The Memphis Tigers men’s basketball team enters the 2013-14 season with the highest expectations they have had since the departure of John Calipari.
Josh Pastners‘ squad has four senior guards (Joe Jackson, Gerron Johnson, Chris Crawford and Michael Dixon), a sophomore who was a McDonald’s All-American (Shaq Goodwin), and the third-best class of incoming freshman. Things were set up perfectly for Memphis to succeed as they prepare to join the new American Athletic Conference until senior forward and projected starter David Pellom decided to have knee surgery, causing him to miss five weeks of action.

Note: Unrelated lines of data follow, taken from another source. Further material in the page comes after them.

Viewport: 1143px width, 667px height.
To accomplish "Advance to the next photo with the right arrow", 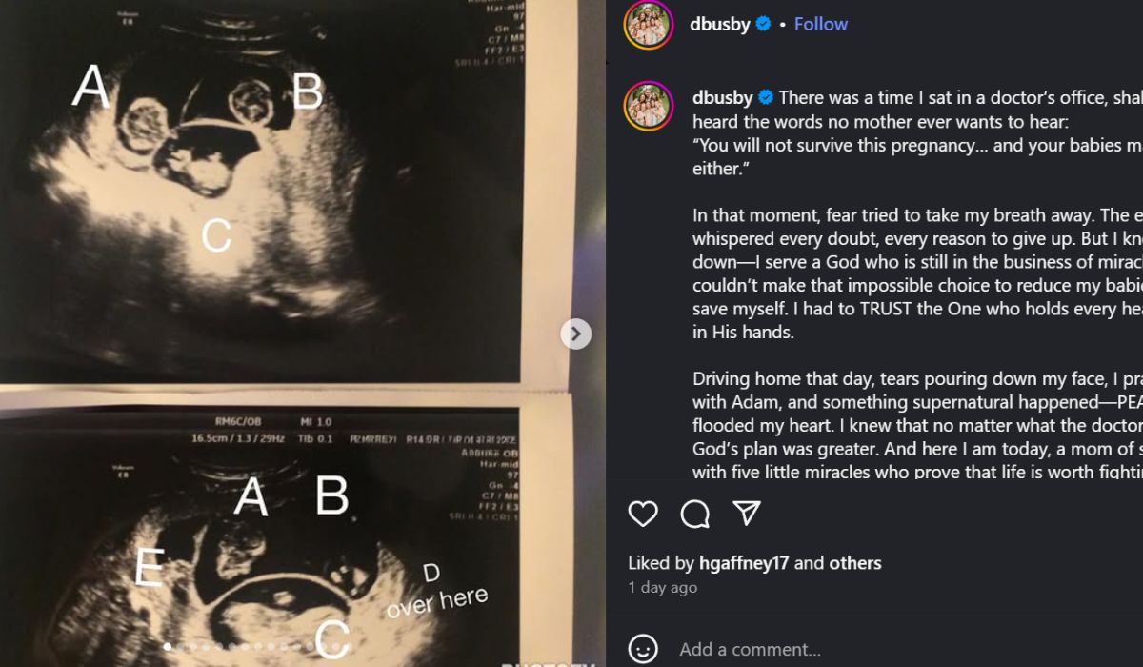I will 574,334.
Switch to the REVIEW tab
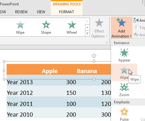145x121 pixels. 21,12
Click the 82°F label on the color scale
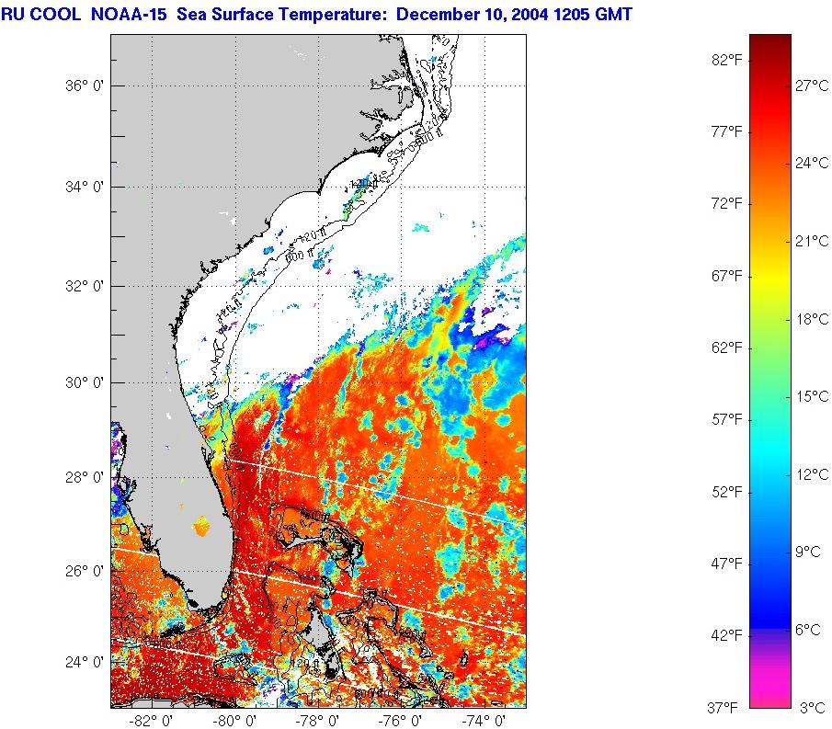The image size is (832, 729). [725, 60]
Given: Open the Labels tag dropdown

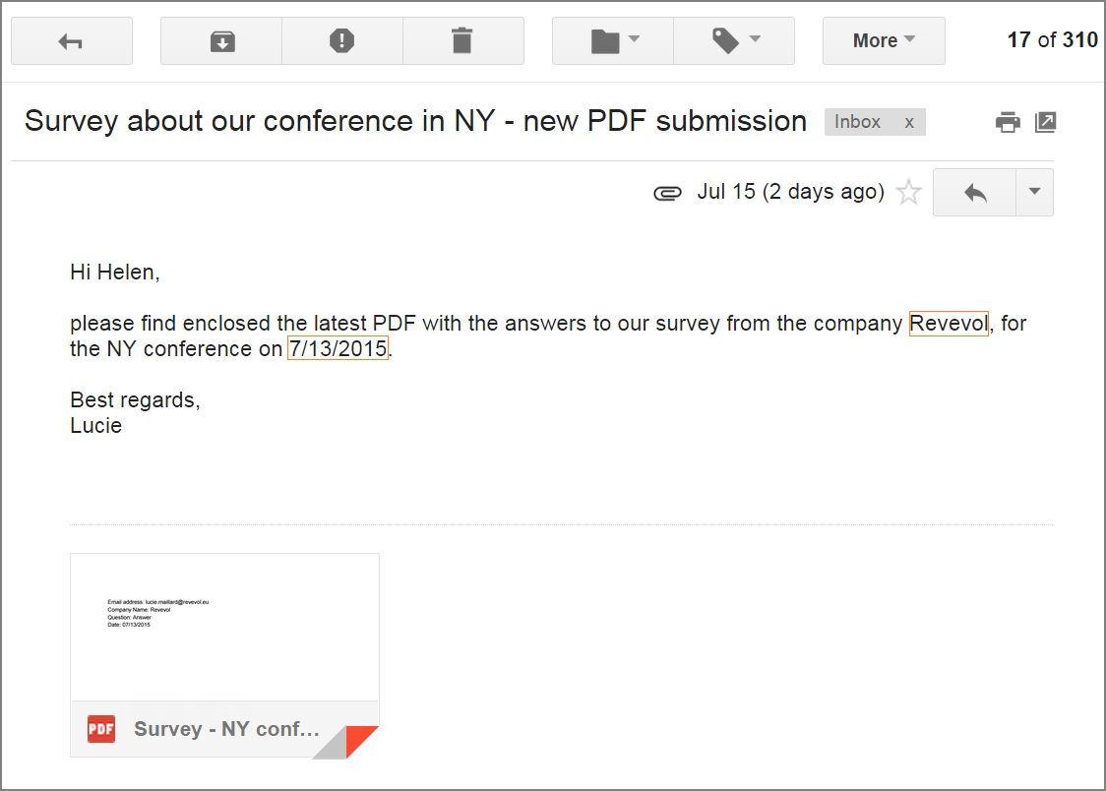Looking at the screenshot, I should [734, 41].

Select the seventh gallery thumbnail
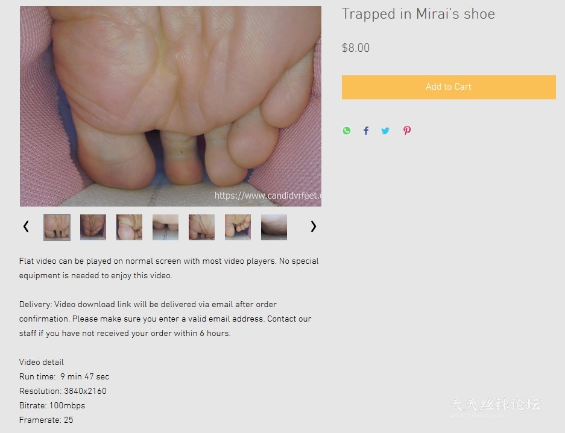(x=274, y=227)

I say “decided” because Pellom has been dealing with discomfort in his knee for the majority of the offseason and could have had surgery much sooner. Now the Tigers are left with no other option than to throw freshman Austin Nichols into the fire. Nichols is a five-star recruit who had a storied high school career in Memphis, but the team had hopes of bringing him along slowly.
There were reports of him having a hard time dealing with the speed and physicality of the college game during pre-season workouts. Memphis did play against Baylor in one of those super-secret scrimmages that no one is allowed to watch, but somehow the results always get out, and the whispers leaving that scrimmage were that Nichols excelled.

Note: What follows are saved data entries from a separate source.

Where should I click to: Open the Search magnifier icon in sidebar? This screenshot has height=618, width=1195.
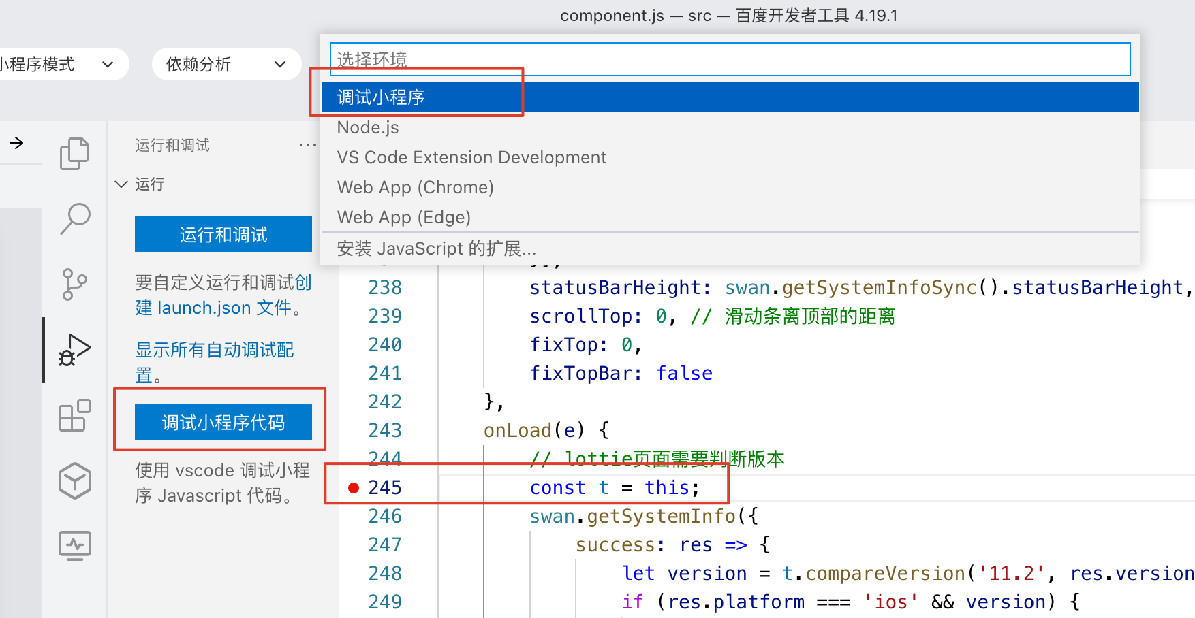(x=75, y=218)
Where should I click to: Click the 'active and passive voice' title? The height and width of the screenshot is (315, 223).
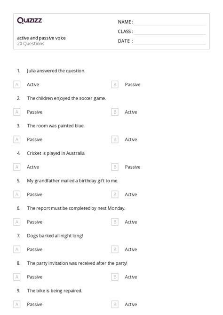(x=41, y=38)
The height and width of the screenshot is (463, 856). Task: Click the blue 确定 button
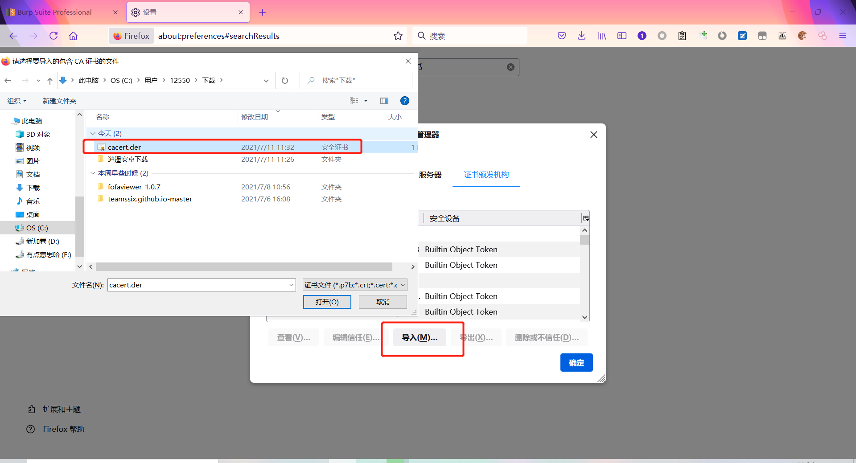[x=576, y=363]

Pellom wasn’t projected to be a star or really a difference-maker for this year’s Memphis squad given their depth on the wing, but having a veteran presence in the paint is never a bad thing. While Pellom is out the Tigers, will play Oklahoma State and Florida with the Old Spice Classic in between, which features Oklahoma State, LSU, Purdue, St. Joseph’s, Siena and Washington State. The Tigers could very easily have three of four losses before they even get into conference play.
Having Nichols make an impact immediately is going to be imperative for the Tigers. Other than Nichols and Goodwin, the only other bigs on the Memphis roster are Hippolyte Tsafack, who has never played more than 5.3 minutes per game in a season, and freshman Dominic Woodson, who is over 300 pounds and is not prepared to log big minutes in a major college basketball game.
If Nichols cannot adjust to the speed and physicality quickly, the Tigers will be forced to utilize their abundance of wings and play some small-ball.
Nichols reminds me of a shorter Cody Zeller. He is long, runs the floor well, can score in the post or knock down jumpers and rebounds well, but he is thin. Nichols has very high basketball IQ and will fit in well with the starting lineup. The worry is that he might defer more to the ball-dominating guards than a senior like Pellom would have.
Nichols will need to be assertive, get position on the block and demand the ball. If he can get himself involved in the game, there is no doubt about his abilities on the court — but will he be given that chance?